Si le Conseil de sécurité nationale de la Maison Blanche assure que ces obus "ne sont pas radioactifs" et "ne s'approchent même pas de la catégorie des armements nucléaires”, d’autres sources alertent sur sa toxicité. Selon le Programme des Nations unies pour l'environnement (PNUE), l'uranium appauvri est un "métal lourd, chimiquement et radiologiquement polluant".  

Les obus perforants atteignent leur cible notamment en produisant une poussière d'uranium ainsi que des fragments de métal. Sur le plan de la santé, "le principal risque n'est pas la radioactivité mais bien la toxicité chimique. L'ingestion ou l'inhalation de grandes quantités peut nuire au fonctionnement des reins. Si une personne inhale de grandes quantités de petites particules pendant une longue période, la principale préoccupation pour la santé sera l’augmentation du risque de cancer du poumon", souligne, elle, la commission canadienne de sûreté nucléaire

Uranium appauvri

Les forces aériennes américaines manient des munitions à uranimum appauvri, le 23 juin 2022, aux États-Unis dans l'Utah.

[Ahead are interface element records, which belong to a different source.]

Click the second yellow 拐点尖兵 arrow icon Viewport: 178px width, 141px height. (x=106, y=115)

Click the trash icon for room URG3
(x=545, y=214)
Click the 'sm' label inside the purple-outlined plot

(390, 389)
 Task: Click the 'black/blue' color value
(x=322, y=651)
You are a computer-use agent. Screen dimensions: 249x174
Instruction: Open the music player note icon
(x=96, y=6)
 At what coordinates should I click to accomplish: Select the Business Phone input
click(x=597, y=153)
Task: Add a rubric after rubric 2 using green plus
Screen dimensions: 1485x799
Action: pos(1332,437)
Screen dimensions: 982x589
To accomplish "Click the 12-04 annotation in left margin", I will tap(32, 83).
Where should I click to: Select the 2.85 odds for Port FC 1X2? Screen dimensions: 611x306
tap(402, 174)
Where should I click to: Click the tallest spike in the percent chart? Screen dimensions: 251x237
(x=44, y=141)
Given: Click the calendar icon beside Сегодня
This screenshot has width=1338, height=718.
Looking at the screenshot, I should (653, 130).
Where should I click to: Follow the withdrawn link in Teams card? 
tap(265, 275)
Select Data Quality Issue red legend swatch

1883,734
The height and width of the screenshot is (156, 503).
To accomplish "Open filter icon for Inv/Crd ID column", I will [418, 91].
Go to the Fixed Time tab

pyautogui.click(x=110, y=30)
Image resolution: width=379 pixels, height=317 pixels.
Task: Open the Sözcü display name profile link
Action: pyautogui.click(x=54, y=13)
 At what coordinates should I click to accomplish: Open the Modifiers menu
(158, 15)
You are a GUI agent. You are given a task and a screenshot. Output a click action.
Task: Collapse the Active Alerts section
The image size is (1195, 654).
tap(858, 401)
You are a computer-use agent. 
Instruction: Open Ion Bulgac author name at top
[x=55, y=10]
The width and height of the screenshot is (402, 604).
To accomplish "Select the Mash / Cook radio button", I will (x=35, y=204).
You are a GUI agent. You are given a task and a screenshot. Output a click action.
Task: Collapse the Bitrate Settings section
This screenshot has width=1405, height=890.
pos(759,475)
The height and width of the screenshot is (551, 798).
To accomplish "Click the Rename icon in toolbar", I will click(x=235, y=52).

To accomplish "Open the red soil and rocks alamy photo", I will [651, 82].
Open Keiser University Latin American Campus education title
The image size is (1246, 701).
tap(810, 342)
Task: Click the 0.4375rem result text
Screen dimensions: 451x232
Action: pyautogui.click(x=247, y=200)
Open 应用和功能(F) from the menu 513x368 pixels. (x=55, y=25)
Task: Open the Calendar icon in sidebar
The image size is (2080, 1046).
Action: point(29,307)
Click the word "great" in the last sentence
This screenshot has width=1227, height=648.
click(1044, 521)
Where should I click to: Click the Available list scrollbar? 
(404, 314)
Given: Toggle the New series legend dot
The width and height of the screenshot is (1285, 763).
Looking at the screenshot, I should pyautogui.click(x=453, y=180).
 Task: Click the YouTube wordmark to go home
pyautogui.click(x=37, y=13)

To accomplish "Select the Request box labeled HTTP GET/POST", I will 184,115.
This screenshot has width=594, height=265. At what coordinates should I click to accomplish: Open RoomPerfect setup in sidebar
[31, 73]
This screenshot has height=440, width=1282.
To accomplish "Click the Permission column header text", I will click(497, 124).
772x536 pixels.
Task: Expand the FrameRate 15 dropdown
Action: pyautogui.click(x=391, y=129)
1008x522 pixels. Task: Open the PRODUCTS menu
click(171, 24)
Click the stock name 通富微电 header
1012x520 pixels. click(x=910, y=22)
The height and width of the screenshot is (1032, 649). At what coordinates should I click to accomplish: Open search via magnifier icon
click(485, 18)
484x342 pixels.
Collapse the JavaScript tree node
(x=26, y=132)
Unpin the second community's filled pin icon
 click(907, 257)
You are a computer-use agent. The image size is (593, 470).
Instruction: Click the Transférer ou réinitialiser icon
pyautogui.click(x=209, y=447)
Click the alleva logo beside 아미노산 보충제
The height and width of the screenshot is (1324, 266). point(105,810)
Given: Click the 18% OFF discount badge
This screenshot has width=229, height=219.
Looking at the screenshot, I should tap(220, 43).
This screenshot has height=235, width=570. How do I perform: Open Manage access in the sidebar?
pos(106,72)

Staff Sgt. Nicholas Perez/U.S. Air National Guard via AP

Par ailleurs, sa durée de vie est “excessivement longue à l’échelle humaine” qualifie le Criirad, la Commission de recherche et d'information indépendantes sur la radioactivité, à hauteur de 700 millions d’années minimum. 

  • Ces munitions ont-elles été déjà utilisées sur d’autres terrains ?  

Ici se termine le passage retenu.